Without changing anything, reproduce every record below.

◆ **DATA FOR PROCESSING**
━━━━━━

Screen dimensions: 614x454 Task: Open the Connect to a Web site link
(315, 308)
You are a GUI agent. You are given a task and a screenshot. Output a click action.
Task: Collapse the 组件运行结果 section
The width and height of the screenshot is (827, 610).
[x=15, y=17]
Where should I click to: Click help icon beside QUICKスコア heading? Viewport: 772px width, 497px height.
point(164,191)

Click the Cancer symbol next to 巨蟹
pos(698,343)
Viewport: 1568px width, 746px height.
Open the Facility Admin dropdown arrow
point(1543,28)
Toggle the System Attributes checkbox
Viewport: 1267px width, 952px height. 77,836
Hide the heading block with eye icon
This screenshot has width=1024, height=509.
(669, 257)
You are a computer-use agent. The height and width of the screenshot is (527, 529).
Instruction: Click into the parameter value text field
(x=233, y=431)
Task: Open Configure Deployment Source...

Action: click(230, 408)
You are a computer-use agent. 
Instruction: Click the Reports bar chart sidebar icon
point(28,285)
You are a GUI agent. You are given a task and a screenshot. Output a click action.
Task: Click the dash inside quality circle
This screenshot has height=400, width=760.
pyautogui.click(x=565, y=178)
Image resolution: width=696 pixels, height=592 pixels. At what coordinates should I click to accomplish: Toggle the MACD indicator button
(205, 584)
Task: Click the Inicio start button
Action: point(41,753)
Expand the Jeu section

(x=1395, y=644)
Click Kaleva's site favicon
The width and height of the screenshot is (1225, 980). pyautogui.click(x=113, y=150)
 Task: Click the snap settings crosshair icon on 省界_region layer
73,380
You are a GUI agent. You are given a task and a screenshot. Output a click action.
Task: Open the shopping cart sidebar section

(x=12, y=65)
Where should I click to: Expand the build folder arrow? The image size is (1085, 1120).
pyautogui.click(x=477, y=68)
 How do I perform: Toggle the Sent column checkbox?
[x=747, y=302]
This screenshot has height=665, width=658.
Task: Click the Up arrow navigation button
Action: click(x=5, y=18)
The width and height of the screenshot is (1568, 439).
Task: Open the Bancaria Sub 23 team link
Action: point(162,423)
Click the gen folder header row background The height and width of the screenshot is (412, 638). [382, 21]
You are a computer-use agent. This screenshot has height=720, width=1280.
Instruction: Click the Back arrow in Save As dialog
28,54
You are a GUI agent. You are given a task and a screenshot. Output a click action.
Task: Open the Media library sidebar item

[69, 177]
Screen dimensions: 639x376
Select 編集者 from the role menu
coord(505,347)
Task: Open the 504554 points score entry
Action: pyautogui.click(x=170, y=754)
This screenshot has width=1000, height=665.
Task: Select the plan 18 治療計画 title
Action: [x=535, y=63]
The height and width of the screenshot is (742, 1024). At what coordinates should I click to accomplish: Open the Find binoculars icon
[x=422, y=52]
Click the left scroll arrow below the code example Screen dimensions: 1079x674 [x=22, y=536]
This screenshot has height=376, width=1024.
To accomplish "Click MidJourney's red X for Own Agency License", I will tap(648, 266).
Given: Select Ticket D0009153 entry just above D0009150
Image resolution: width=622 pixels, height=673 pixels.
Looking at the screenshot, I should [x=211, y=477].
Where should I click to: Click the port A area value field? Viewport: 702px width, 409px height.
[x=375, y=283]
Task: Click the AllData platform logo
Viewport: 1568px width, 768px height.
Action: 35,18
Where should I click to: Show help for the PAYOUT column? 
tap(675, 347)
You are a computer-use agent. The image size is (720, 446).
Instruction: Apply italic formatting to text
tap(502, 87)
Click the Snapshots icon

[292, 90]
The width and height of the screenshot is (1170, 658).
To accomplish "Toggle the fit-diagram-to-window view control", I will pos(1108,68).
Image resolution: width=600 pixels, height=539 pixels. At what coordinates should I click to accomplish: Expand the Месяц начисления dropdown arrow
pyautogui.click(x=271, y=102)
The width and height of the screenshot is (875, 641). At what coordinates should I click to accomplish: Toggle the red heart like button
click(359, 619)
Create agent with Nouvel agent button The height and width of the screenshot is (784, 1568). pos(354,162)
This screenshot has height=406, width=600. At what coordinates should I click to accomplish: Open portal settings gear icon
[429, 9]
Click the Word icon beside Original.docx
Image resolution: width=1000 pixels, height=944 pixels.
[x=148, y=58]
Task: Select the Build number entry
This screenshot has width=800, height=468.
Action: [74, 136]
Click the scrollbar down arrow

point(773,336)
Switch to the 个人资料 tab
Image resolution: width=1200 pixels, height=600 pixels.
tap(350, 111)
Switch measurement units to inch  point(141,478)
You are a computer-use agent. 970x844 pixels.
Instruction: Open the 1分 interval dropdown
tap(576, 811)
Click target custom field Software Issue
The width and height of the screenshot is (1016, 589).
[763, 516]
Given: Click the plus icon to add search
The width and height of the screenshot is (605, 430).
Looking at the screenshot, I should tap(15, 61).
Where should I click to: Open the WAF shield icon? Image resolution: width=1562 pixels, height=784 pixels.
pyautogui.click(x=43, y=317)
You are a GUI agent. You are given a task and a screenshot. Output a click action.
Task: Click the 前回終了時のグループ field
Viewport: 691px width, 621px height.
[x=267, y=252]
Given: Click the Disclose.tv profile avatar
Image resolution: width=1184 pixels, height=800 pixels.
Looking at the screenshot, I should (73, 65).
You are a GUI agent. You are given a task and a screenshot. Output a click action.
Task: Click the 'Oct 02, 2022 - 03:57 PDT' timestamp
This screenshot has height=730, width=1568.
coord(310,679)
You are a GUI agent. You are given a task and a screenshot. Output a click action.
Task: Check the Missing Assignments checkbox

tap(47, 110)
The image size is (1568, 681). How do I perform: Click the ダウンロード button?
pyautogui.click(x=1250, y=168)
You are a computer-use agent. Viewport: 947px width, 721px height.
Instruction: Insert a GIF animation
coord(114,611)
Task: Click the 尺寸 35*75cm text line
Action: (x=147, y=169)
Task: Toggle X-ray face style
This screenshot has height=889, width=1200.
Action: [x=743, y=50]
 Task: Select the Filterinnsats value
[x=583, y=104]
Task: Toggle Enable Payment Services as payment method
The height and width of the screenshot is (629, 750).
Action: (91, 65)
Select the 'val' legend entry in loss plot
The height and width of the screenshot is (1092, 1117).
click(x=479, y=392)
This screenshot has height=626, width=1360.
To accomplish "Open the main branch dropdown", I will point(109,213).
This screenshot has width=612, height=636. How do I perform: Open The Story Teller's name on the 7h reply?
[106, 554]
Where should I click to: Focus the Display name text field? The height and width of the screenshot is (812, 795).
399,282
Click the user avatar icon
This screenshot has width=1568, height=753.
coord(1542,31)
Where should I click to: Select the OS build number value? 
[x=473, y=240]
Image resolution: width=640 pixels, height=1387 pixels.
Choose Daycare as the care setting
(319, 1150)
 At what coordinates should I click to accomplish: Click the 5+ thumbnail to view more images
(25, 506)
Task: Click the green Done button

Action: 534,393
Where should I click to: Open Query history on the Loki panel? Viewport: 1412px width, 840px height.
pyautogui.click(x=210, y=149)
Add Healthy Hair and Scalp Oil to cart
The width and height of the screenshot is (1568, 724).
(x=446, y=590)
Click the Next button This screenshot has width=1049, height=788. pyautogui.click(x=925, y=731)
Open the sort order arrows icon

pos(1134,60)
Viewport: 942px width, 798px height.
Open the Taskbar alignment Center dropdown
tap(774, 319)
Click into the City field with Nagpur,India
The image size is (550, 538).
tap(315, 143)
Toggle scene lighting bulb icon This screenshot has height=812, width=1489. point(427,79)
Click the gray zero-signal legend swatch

━━━━━━

◆ **WRITTEN SOLUTION**
Screen dimensions: 614x454 Task: Open the Connect to a Web site link
(315, 308)
You are a GUI agent. You are given a task and a screenshot. Output a click action.
Task: Collapse the 组件运行结果 section
The width and height of the screenshot is (827, 610).
[x=15, y=17]
Where should I click to: Click help icon beside QUICKスコア heading? Viewport: 772px width, 497px height.
point(164,191)

Click the Cancer symbol next to 巨蟹
pos(698,343)
Viewport: 1568px width, 746px height.
Open the Facility Admin dropdown arrow
point(1543,28)
Toggle the System Attributes checkbox
Viewport: 1267px width, 952px height. 77,836
Hide the heading block with eye icon
This screenshot has width=1024, height=509.
(669, 257)
You are a computer-use agent. The height and width of the screenshot is (527, 529).
Instruction: Click into the parameter value text field
(x=233, y=431)
Task: Open Configure Deployment Source...

Action: click(230, 408)
You are a computer-use agent. 
Instruction: Click the Reports bar chart sidebar icon
point(28,285)
You are a GUI agent. You are given a task and a screenshot. Output a click action.
Task: Click the dash inside quality circle
This screenshot has height=400, width=760.
pyautogui.click(x=565, y=178)
Image resolution: width=696 pixels, height=592 pixels. At what coordinates should I click to accomplish: Toggle the MACD indicator button
(205, 584)
Task: Click the Inicio start button
Action: point(41,753)
Expand the Jeu section

(x=1395, y=644)
Click Kaleva's site favicon
The width and height of the screenshot is (1225, 980). pyautogui.click(x=113, y=150)
 Task: Click the snap settings crosshair icon on 省界_region layer
73,380
You are a GUI agent. You are given a task and a screenshot. Output a click action.
Task: Open the shopping cart sidebar section

(x=12, y=65)
Where should I click to: Expand the build folder arrow? The image size is (1085, 1120).
pyautogui.click(x=477, y=68)
 How do I perform: Toggle the Sent column checkbox?
[x=747, y=302]
This screenshot has height=665, width=658.
Task: Click the Up arrow navigation button
Action: click(x=5, y=18)
The width and height of the screenshot is (1568, 439).
Task: Open the Bancaria Sub 23 team link
Action: point(162,423)
Click the gen folder header row background The height and width of the screenshot is (412, 638). [382, 21]
You are a computer-use agent. This screenshot has height=720, width=1280.
Instruction: Click the Back arrow in Save As dialog
28,54
You are a GUI agent. You are given a task and a screenshot. Output a click action.
Task: Open the Media library sidebar item

[69, 177]
Screen dimensions: 639x376
Select 編集者 from the role menu
coord(505,347)
Task: Open the 504554 points score entry
Action: pyautogui.click(x=170, y=754)
This screenshot has width=1000, height=665.
Task: Select the plan 18 治療計画 title
Action: [x=535, y=63]
The height and width of the screenshot is (742, 1024). At what coordinates should I click to accomplish: Open the Find binoculars icon
[x=422, y=52]
Click the left scroll arrow below the code example Screen dimensions: 1079x674 [x=22, y=536]
This screenshot has height=376, width=1024.
To accomplish "Click MidJourney's red X for Own Agency License", I will tap(648, 266).
Given: Select Ticket D0009153 entry just above D0009150
Image resolution: width=622 pixels, height=673 pixels.
Looking at the screenshot, I should [x=211, y=477].
Where should I click to: Click the port A area value field? Viewport: 702px width, 409px height.
[x=375, y=283]
Task: Click the AllData platform logo
Viewport: 1568px width, 768px height.
Action: 35,18
Where should I click to: Show help for the PAYOUT column? 
tap(675, 347)
You are a computer-use agent. The image size is (720, 446).
Instruction: Apply italic formatting to text
tap(502, 87)
Click the Snapshots icon

[292, 90]
The width and height of the screenshot is (1170, 658).
To accomplish "Toggle the fit-diagram-to-window view control", I will pos(1108,68).
Image resolution: width=600 pixels, height=539 pixels. At what coordinates should I click to accomplish: Expand the Месяц начисления dropdown arrow
pyautogui.click(x=271, y=102)
The width and height of the screenshot is (875, 641). At what coordinates should I click to accomplish: Toggle the red heart like button
click(359, 619)
Create agent with Nouvel agent button The height and width of the screenshot is (784, 1568). pos(354,162)
This screenshot has height=406, width=600. At what coordinates should I click to accomplish: Open portal settings gear icon
[429, 9]
Click the Word icon beside Original.docx
Image resolution: width=1000 pixels, height=944 pixels.
[x=148, y=58]
Task: Select the Build number entry
This screenshot has width=800, height=468.
Action: [74, 136]
Click the scrollbar down arrow

point(773,336)
Switch to the 个人资料 tab
Image resolution: width=1200 pixels, height=600 pixels.
tap(350, 111)
Switch measurement units to inch  point(141,478)
You are a computer-use agent. 970x844 pixels.
Instruction: Open the 1分 interval dropdown
tap(576, 811)
Click target custom field Software Issue
The width and height of the screenshot is (1016, 589).
[763, 516]
Given: Click the plus icon to add search
The width and height of the screenshot is (605, 430).
Looking at the screenshot, I should tap(15, 61).
Where should I click to: Open the WAF shield icon? Image resolution: width=1562 pixels, height=784 pixels.
pyautogui.click(x=43, y=317)
You are a GUI agent. You are given a task and a screenshot. Output a click action.
Task: Click the 前回終了時のグループ field
Viewport: 691px width, 621px height.
[x=267, y=252]
Given: Click the Disclose.tv profile avatar
Image resolution: width=1184 pixels, height=800 pixels.
Looking at the screenshot, I should (73, 65).
You are a GUI agent. You are given a task and a screenshot. Output a click action.
Task: Click the 'Oct 02, 2022 - 03:57 PDT' timestamp
This screenshot has height=730, width=1568.
coord(310,679)
You are a GUI agent. You are given a task and a screenshot. Output a click action.
Task: Check the Missing Assignments checkbox

tap(47, 110)
The image size is (1568, 681). How do I perform: Click the ダウンロード button?
pyautogui.click(x=1250, y=168)
You are a computer-use agent. Viewport: 947px width, 721px height.
Instruction: Insert a GIF animation
coord(114,611)
Task: Click the 尺寸 35*75cm text line
Action: (x=147, y=169)
Task: Toggle X-ray face style
This screenshot has height=889, width=1200.
Action: [x=743, y=50]
 Task: Select the Filterinnsats value
[x=583, y=104]
Task: Toggle Enable Payment Services as payment method
The height and width of the screenshot is (629, 750).
Action: (91, 65)
Select the 'val' legend entry in loss plot
The height and width of the screenshot is (1092, 1117).
click(x=479, y=392)
This screenshot has height=626, width=1360.
To accomplish "Open the main branch dropdown", I will point(109,213).
This screenshot has width=612, height=636. How do I perform: Open The Story Teller's name on the 7h reply?
[106, 554]
Where should I click to: Focus the Display name text field? The height and width of the screenshot is (812, 795).
399,282
Click the user avatar icon
This screenshot has width=1568, height=753.
coord(1542,31)
Where should I click to: Select the OS build number value? 
[x=473, y=240]
Image resolution: width=640 pixels, height=1387 pixels.
Choose Daycare as the care setting
(319, 1150)
 At what coordinates should I click to accomplish: Click the 5+ thumbnail to view more images
(25, 506)
Task: Click the green Done button

Action: 534,393
Where should I click to: Open Query history on the Loki panel? Viewport: 1412px width, 840px height.
pyautogui.click(x=210, y=149)
Add Healthy Hair and Scalp Oil to cart
The width and height of the screenshot is (1568, 724).
(x=446, y=590)
Click the Next button This screenshot has width=1049, height=788. pyautogui.click(x=925, y=731)
Open the sort order arrows icon

pos(1134,60)
Viewport: 942px width, 798px height.
Open the Taskbar alignment Center dropdown
tap(774, 319)
Click into the City field with Nagpur,India
The image size is (550, 538).
tap(315, 143)
Toggle scene lighting bulb icon This screenshot has height=812, width=1489. point(427,79)
Click the gray zero-signal legend swatch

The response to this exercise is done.